Most of the work in tissue engineering has focused on the biology of the cells and the material properties of the “scaffold” that the cells thrive on. Just as the walls of a house need a foundation upon which to rise, the cells of tissues require a frame upon which to grow.
“If you just grow the cells in a dish, you’re going to have an amorphous blob of cells that do not have much mechanical integrity or stability, and that do not take a very defined shape,” says Borenstein.
Conventional tissue grids lack sufficient structures to support a sophisticated vascular system. By addressing the engineering of the scaffold itself, Borenstein and his team have taken a novel approach to the vascularization problem.
Using processes and tools commonly employed to manufacture small electronics, known as micro-electromechanical systems, or MEMS, the researchers are micromachining minuscule scaffolds made of biodegradable or bio-absorbable polymers with tiny channels in which vascular cells can attach and multiply.
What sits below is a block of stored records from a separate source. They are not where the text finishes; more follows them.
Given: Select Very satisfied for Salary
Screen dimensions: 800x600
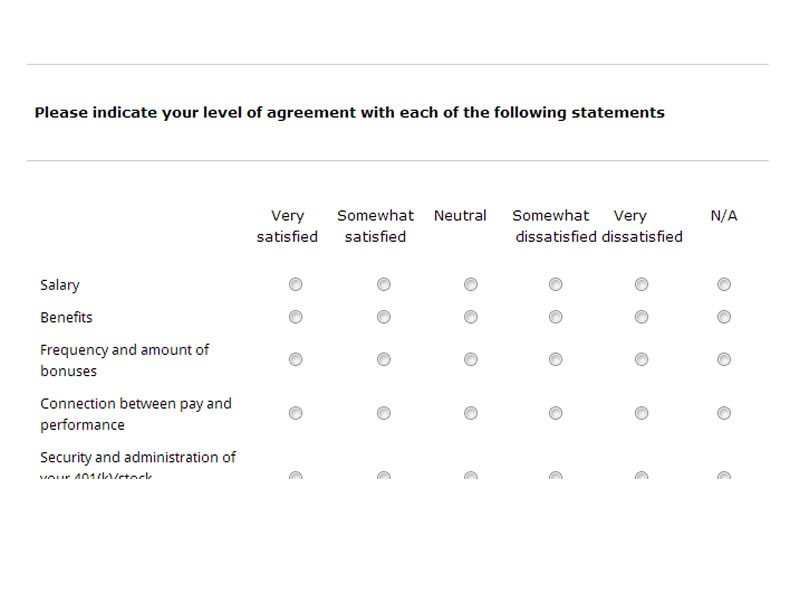Looking at the screenshot, I should point(294,284).
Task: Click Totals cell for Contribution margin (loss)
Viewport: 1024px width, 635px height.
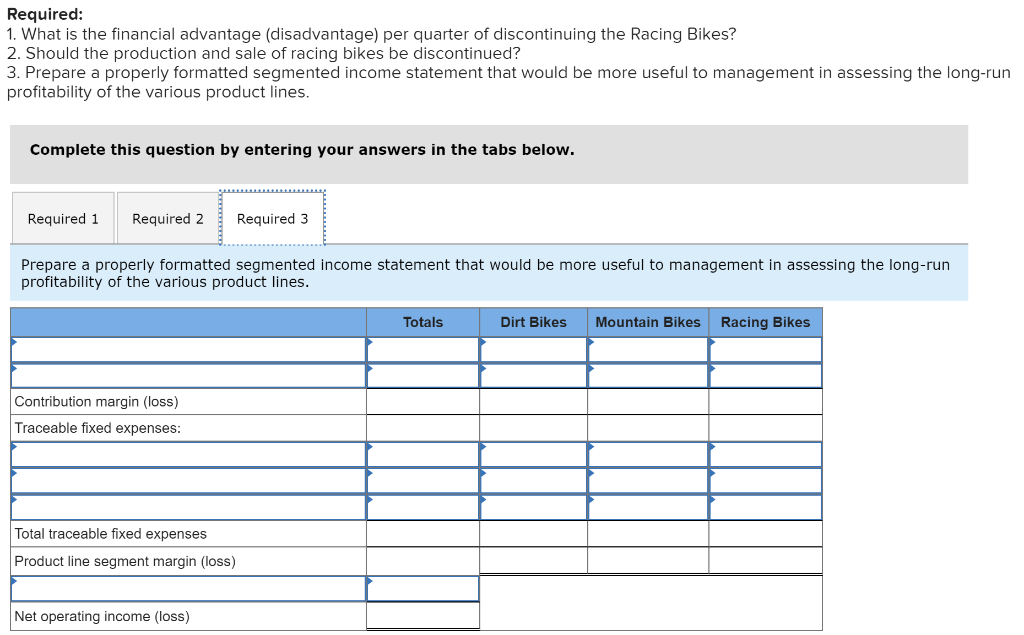Action: pyautogui.click(x=422, y=402)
Once the blood vessel network is viable, the scientists can spur the growth of tissues and organs around it.
“Our hypothesis is that you need to create a microenvironment that the cells experience in the body. You need to recreate that in the lab, and microtechnology is the way to do that,” says Borenstein.
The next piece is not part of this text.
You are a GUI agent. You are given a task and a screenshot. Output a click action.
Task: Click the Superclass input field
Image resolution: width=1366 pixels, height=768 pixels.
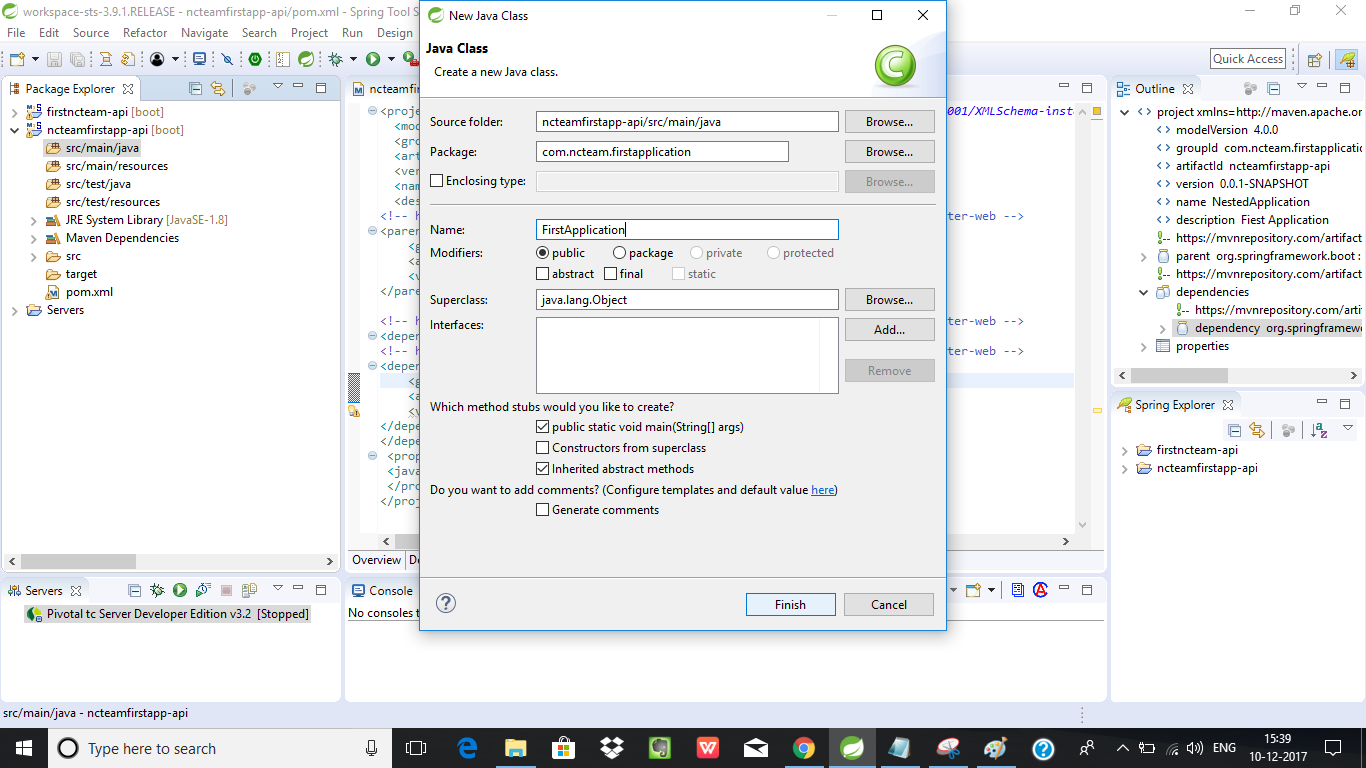click(x=687, y=299)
At Draper’s MEMS laboratory, scientists typically work with silicon materials to produce tiny sensors for automotives and guided munitions. Borenstein has amended the microfabrication process slightly to engineer the tissue scaffold devices. After creating a master mold of the scaffold on a silicon wafer, scientists cast replicas in thin films of polymer. Five to 35 layers of the polymer are then bonded and stacked to form a flexible, three-dimensional system of transparent tubes and connections. Scientists finally culture cells in the system and begin growing tissue.
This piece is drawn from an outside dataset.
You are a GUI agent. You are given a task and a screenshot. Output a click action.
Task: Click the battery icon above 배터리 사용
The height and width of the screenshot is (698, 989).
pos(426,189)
“We’re really bringing in novel engineering tools to help solve the problem,” says Borenstein, whose work is sponsored by the Center for Integration of Medicine and Innovative Technology, a consortium of teaching hospitals, engineering schools and research laboratories in Boston. Formed 10 years ago, the organization is overseen by the Army’s Telemedicine and Advanced Technology Research Center at Fort Detrick, Md.
So far, the scientists have grown kidney, liver and lung tissues in the lab. Many of the organs have been implanted into large animals for long-term experiments and studies.
Researchers are seeing improved function over what would be done in a conventional cell culture dish, says Borenstein.
The goal is to grow full organ replacements for human patients. “I still think that’s 15 to 20 years away, but the day will come,” he says. “Really difficult organs like the liver and kidney may take that long, but there will be advances in the meantime,” he says.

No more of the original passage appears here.